T-SQL Tuesday #38 – Standing Firm
It’s T-SQL Time again, and this time it’s #38, from Jason Brimhall (b | t | li). The topic this month is Standing Firm. You are supposed to look at any of these words, and write something that fits with one of them.
This is the monthly blog party, with each month hosted by someone in the SQL Server community. To participate, just write a blog post on the top, include the logo, and link to Jason’s invitation.
I decided to write about being Resolute.
Admirably purposeful, determined, and unwavering.
(from the Googles)
One of the things that I’ve found in my career is that so many people are unwilling to stand up for what is important to them. They’ll argue points, they’ll debate about what is better or worse, but ultimately they are often afraid to make a stand for things that are important for their own personal well being.
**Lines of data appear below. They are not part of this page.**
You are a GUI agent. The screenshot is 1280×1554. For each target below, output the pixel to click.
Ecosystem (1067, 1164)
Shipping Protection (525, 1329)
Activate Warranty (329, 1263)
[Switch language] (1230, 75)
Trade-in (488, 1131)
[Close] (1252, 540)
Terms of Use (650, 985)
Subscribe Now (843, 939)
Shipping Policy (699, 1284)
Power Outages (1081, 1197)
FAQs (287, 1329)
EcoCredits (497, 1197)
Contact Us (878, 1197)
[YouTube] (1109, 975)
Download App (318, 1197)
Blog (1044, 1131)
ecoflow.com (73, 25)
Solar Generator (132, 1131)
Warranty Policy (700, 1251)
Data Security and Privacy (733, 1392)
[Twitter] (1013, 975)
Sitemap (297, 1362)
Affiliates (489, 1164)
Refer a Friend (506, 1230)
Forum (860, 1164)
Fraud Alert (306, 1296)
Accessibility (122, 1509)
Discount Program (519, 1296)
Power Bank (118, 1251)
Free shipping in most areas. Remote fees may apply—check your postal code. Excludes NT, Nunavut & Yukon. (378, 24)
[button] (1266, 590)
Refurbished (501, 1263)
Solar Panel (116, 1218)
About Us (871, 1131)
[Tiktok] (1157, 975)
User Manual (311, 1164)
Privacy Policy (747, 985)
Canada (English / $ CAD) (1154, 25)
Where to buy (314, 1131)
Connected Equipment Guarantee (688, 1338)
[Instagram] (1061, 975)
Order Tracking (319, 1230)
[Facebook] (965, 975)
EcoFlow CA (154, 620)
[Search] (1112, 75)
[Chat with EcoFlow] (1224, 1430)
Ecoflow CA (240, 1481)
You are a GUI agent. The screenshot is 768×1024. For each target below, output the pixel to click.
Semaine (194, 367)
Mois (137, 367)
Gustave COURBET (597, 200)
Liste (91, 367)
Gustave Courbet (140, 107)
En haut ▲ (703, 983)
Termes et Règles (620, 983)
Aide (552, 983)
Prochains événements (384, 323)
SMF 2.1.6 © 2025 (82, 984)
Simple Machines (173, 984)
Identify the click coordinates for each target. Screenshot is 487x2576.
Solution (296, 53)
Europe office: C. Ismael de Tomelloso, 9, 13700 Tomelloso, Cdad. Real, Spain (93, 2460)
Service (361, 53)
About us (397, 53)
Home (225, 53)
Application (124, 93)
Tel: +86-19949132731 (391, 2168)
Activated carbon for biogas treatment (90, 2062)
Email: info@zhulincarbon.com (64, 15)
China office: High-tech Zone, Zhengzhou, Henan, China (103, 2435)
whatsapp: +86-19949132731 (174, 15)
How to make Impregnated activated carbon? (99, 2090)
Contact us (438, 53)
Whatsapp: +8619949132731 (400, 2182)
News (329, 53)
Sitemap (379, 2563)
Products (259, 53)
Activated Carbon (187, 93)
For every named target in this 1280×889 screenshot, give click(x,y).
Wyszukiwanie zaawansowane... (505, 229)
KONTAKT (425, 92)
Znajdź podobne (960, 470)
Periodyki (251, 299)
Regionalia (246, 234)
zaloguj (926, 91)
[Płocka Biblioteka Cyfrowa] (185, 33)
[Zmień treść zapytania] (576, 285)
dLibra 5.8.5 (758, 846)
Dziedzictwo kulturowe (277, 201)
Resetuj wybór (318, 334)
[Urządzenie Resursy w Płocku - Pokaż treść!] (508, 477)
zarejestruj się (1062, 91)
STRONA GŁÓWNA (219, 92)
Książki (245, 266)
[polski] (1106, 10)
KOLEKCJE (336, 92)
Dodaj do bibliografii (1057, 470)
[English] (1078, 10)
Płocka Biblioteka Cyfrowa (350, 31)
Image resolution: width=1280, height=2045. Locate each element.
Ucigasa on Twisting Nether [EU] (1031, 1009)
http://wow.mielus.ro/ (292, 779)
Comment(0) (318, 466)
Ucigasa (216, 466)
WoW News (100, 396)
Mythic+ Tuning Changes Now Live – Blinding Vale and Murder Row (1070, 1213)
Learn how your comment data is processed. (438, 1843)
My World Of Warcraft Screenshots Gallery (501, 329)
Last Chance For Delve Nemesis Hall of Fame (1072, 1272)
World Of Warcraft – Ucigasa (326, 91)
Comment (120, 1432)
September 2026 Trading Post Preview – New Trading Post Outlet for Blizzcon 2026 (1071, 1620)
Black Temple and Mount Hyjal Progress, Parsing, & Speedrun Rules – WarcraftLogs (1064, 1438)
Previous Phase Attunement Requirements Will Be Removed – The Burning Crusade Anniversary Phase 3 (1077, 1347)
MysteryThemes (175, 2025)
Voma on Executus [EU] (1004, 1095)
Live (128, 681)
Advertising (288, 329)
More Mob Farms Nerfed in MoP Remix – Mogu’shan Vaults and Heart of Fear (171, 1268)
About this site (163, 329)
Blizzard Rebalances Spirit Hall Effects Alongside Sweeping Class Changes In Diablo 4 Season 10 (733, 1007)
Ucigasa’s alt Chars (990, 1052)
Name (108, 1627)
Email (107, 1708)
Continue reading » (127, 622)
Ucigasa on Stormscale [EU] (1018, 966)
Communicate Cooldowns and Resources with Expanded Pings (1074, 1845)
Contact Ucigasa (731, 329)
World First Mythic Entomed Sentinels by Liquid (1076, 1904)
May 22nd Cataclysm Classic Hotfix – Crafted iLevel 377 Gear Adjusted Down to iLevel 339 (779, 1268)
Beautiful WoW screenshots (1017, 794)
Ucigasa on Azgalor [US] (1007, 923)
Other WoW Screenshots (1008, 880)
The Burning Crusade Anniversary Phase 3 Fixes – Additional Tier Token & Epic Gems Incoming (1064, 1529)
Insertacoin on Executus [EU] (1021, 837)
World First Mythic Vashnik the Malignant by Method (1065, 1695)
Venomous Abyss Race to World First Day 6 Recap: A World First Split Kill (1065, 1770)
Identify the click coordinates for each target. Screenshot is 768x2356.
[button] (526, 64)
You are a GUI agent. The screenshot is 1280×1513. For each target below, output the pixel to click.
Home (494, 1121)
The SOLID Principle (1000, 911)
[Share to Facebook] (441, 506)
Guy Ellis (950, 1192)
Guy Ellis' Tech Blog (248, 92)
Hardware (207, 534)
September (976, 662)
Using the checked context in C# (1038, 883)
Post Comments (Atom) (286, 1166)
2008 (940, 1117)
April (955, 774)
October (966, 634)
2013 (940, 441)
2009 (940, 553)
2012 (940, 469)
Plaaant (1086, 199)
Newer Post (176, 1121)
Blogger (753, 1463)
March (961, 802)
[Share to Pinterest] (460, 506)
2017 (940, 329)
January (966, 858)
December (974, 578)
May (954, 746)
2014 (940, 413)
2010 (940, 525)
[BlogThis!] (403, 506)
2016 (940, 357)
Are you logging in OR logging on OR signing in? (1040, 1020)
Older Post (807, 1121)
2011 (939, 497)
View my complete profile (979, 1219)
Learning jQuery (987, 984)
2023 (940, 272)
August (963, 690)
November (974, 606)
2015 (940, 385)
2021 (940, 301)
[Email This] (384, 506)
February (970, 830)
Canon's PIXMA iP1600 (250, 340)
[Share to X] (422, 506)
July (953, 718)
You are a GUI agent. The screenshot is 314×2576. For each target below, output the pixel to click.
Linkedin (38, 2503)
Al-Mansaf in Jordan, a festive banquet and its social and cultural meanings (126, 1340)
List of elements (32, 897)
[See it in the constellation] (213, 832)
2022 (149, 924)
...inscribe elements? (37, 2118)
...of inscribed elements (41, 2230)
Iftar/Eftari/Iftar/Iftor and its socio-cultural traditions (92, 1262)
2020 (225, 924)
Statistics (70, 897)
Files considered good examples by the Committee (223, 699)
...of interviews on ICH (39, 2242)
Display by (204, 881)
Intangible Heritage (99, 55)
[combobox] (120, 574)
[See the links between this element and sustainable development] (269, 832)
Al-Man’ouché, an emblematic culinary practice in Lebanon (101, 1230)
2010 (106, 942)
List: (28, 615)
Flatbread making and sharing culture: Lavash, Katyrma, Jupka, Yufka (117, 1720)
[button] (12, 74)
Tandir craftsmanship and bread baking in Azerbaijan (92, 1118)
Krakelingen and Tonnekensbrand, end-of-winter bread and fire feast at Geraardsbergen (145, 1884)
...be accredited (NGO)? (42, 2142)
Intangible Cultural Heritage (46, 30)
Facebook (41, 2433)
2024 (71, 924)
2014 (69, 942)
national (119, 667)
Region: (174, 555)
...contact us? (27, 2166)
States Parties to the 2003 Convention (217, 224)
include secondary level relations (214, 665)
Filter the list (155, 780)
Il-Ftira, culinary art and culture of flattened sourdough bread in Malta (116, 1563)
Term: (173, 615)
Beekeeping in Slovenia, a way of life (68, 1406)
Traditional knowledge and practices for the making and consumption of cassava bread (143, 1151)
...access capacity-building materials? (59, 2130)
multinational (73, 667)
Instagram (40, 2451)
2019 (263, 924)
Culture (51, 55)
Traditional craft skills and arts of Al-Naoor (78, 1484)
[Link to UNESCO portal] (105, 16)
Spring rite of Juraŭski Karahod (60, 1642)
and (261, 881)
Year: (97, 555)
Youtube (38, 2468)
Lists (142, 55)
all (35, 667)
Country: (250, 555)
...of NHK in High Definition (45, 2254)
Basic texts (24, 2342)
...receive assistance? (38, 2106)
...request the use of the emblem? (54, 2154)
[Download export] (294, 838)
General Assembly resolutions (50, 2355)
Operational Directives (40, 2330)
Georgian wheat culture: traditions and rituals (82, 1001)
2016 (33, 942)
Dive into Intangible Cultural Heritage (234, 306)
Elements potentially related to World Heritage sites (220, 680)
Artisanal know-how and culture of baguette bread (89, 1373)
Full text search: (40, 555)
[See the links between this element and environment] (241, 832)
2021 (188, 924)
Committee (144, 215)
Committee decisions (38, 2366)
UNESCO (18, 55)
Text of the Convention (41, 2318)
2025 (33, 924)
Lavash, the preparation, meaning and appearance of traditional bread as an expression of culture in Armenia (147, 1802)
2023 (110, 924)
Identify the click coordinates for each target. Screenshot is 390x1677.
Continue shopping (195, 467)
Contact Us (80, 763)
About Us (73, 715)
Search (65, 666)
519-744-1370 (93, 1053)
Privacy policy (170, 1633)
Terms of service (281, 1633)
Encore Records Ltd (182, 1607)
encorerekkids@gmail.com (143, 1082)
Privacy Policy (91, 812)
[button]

It’s not even the things that they feel strongly about that they give in to, often it’s subtle pressure from managers, from peers, or from the community to act, say, or do certain things.
In short, they can’t say no.
Most of us like to please others. We want to do a good job. We want others to like us, and we want to solve problems. We want to get things done and be seen as a positive part of the community.
That’s good, and I admire that. I also know it’s not sustainable. As humans, we need flex in our lives. We need some down time to compensate for the busy times. We need practice time in between learning times. We need balance.
One of the hardest things I’ve learned to do in my career is say no. I learned it’s important from Andy Warren, and this part year I’ve finally felt like I can comfortably say no. I can say “no” to more work. I can say “no” to another opportunity for a client or job. Most importantly, I can say “no” to myself, when my goals, ambitions, and desires greatly impact my family, my wife, or my opportunity for downtime.
I would urge you to learn to say no. It’s harder than you think, and it takes practice. However learning to stand up for the balance in your life is important to your long term career, health, and enjoyment of life.